We currently saw several regressive steps in some developed economies, such as introduction of trade barriers and tightening of immigration rules. One of the reasons for this is to counter job losses due to cost arbitrage that happened over the last couple of decades. With the advent of automation and its increased penetration in the next decade, we will find one causal factor being replaced by another. And trade barriers or tighter immigration control will do little or nothing to prevent this trend.
What’s the best way to deal with automation? Accept it!
There is only one way out of this conundrum, and that is to have a public-private partnership that invests in skill development. Those countries and industries that do this well face lesser impact than those that don’t. Insufficient understanding of automation leads to limited usage, costing the organization time, money, and manpower. But businesses should look at the benefits of automation — ease of deployment, enterprise speed, and agility. Ultimately, they will need automation for its economic value, workforce advantages, quality and control improvements, and flexible execution.

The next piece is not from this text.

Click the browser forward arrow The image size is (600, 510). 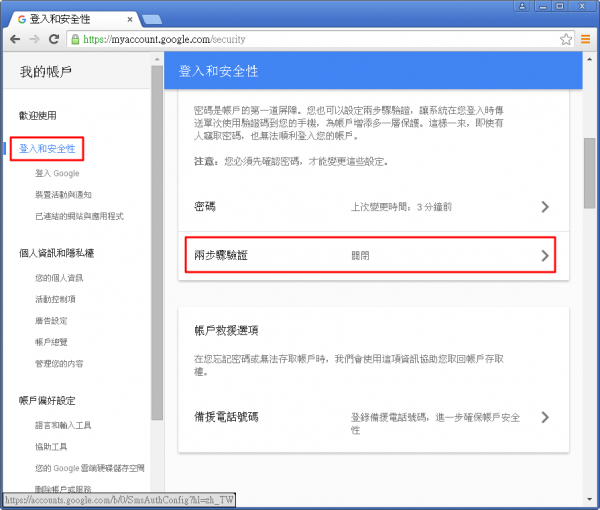pos(36,39)
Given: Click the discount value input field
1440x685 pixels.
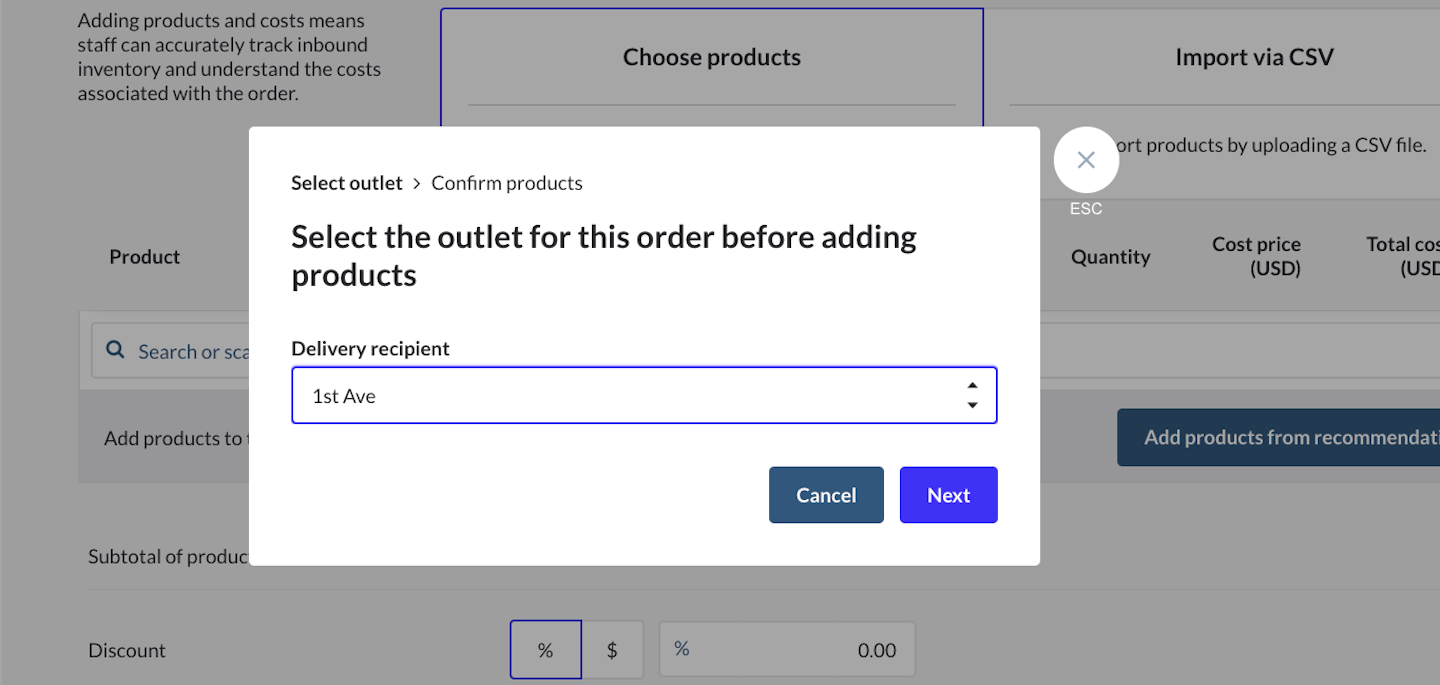Looking at the screenshot, I should (x=800, y=650).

As businesses implement automation, their focus will revolve around cost savings, efficiency, better regulatory compliance, and ease of management. As automation moves into all areas of businesses, it will help in re-assessing the staff’s true skill and work capacity. Corporations that have operated learning programs as an employee welfare lever will need to embrace the paradigm shift that this is not “nice” to do anymore, but “need” to do so!
Governments and corporations should work together to enhance learning programs to target specific skills and knowledge, as well as EQ and IQ factors. This is the only way to hedge the emerging risks that are upon us. CSR spends will need to be focused on skill development for the public – both corporations and the larger society will benefit from it as a critical component to driving demand and resultant job creation. Finally, within the organization, there is a need to adopt automation to benefit the workforce. This will reduce apprehensions and develop positive attitudes among staff and enable opening of minds.
After all, an open mind is a fertile mind!